Obligée d’administrer seule cette immense fortune territoriale, qui se composait de plusieurs milliers d’hectares, la dame de La Roumega (on commençait à lui donner ce nom dans le pays) ne parut pas effrayée. La majeure partie du domaine se composait de métairies, il s’agissait seulement de surveiller les métayers ; en proie à une défiance continuelle, elle avait le génie de l’espionnage. Pour les terres qu’elle gardait sous sa main, son système était bien simple et pouvait se résumer ainsi : demander à la terre tout ce qu’elle pouvait donner et lui rendre le moins possible.

Lorsque je me présentai chez elle, je vis l’intérieur du château pour la première fois. Il y avait bien des années qu’il n’avait pas été habité par son propriétaire lorsqu’il changea de maîtres. Un régisseur y demeurait seul avec sa famille et quelques valets. Son état de délabrement me surprit. C’était un immense bâtiment carré construit en briques, flanqué de quatre tours. Trois de ces tours s’étaient en partie écroulées. Des chênes et des sureaux avaient pris racine dans leurs décombres, et des ronces vigoureuses les entouraient de tous côtés. D’une partie des fossés on avait fait un jardin ; le reste, abandonné aux roseaux, servait d’asile à une nuée de grenouilles qui, pendant les nuits d’été, assourdissaient les environs. Sur la face méridionale, on avait plaqué une grande maison construite avec les débris du château ; elle communiquait avec la tour restée en bon état et transformée en grange.

Cette habitation était située au milieu d’un bois de chênes vieux comme le monde, qui lui donnait un air sombre et sinistre. À deux cents pas du château se trouvait un immense étang dont les berges étaient couvertes de broussailles où se cachaient pendant le jour des bandes de loups qui, la nuit, désolaient le pays.

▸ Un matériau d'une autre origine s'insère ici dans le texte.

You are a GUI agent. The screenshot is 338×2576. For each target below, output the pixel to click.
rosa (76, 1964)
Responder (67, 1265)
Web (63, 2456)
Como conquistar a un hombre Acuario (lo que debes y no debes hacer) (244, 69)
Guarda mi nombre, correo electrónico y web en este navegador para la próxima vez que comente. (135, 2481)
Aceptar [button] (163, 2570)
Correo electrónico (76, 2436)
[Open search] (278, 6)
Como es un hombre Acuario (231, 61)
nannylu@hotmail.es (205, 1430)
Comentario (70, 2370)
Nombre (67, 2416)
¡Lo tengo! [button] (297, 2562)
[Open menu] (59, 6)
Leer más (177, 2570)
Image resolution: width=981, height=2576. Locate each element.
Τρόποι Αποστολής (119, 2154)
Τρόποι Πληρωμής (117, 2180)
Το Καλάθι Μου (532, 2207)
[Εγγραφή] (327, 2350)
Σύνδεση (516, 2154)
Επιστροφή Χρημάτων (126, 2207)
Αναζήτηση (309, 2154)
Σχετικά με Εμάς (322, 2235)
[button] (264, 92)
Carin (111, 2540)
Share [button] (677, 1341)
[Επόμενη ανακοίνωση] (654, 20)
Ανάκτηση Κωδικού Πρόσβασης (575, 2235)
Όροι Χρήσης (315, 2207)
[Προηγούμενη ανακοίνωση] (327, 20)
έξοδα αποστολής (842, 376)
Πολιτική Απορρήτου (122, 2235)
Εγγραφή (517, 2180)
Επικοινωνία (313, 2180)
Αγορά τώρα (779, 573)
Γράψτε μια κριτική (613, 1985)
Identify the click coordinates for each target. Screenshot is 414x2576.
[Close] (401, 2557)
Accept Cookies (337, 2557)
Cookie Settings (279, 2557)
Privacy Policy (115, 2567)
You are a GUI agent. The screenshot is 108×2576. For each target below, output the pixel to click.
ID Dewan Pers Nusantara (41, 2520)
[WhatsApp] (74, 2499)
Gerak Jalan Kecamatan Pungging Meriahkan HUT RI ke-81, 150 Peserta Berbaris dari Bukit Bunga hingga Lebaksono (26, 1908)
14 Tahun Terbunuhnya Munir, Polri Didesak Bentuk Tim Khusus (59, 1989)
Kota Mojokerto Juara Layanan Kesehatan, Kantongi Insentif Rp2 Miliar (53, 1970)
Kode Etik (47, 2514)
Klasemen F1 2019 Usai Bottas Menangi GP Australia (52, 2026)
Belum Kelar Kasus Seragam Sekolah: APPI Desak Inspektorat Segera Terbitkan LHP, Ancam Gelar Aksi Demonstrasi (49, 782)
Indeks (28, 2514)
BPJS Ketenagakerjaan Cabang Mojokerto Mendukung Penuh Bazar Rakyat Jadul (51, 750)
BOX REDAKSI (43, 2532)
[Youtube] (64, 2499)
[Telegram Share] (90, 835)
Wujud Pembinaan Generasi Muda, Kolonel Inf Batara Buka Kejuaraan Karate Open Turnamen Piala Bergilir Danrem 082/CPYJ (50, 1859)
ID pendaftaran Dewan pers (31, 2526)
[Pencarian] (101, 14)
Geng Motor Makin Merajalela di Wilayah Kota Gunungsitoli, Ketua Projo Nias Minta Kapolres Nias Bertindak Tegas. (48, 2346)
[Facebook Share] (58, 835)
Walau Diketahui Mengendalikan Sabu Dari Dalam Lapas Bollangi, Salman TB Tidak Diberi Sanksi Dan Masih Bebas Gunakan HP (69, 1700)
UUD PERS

Quand je me présentai, je trouvai la vieille dame assise au coin d’une grande cheminée où brûlait un maigre feu d’épines noires et d’épis de maïs. À la crémaillère pendait un vieux chaudron qui chantait modérément. Une grosse servante filait auprès d’elle, et Janouet, trônant sur la boîte à sel, faisait avec une quenouille hors de service des dessins sur la cendre. Une chandelle de résine éclairait ces personnages, et permettait d’apercevoir dans l’ombre deux bouviers qui attendaient patiemment une pitance dont ils connaissaient la qualité. En me voyant entrer, la dame me jeta un regard plein de ressentiment. C’était avec douleur qu’elle introduisait une nouvelle bouche dans la maison ; mais l’année s’annonçait bien, les vignes étaient couvertes de raisin, il fallait préparer la vaisselle vinaire. Elle m’examina de la tête aux pieds, essayant de jauger ma capacité. Le résultat de cet examen ne me fut pas très favorable. Elle commença par dire qu’elle n’aimait pas les fainéans ni les gourmands. J’avais habité les villes où l’on prend des habitudes d’oisiveté et de délicatesse qui ne lui plaisaient pas. Si l’ordinaire de la maison ne me convenait pas, je pouvais tourner les talons. Avec de l’argent, on trouvait toujours des ouvriers. Les temps étaient durs ; les denrées ne se vendaient pas. On ne récoltait que pour le collecteur. Enfin elle me fit part de ses conditions. Elle m’offrait vingt écus et deux chemises de grosse étoupe. Nous bataillâmes longtemps, et, moyennant une petite augmentation, j’eus l’honneur de devenir le tonnelier du château.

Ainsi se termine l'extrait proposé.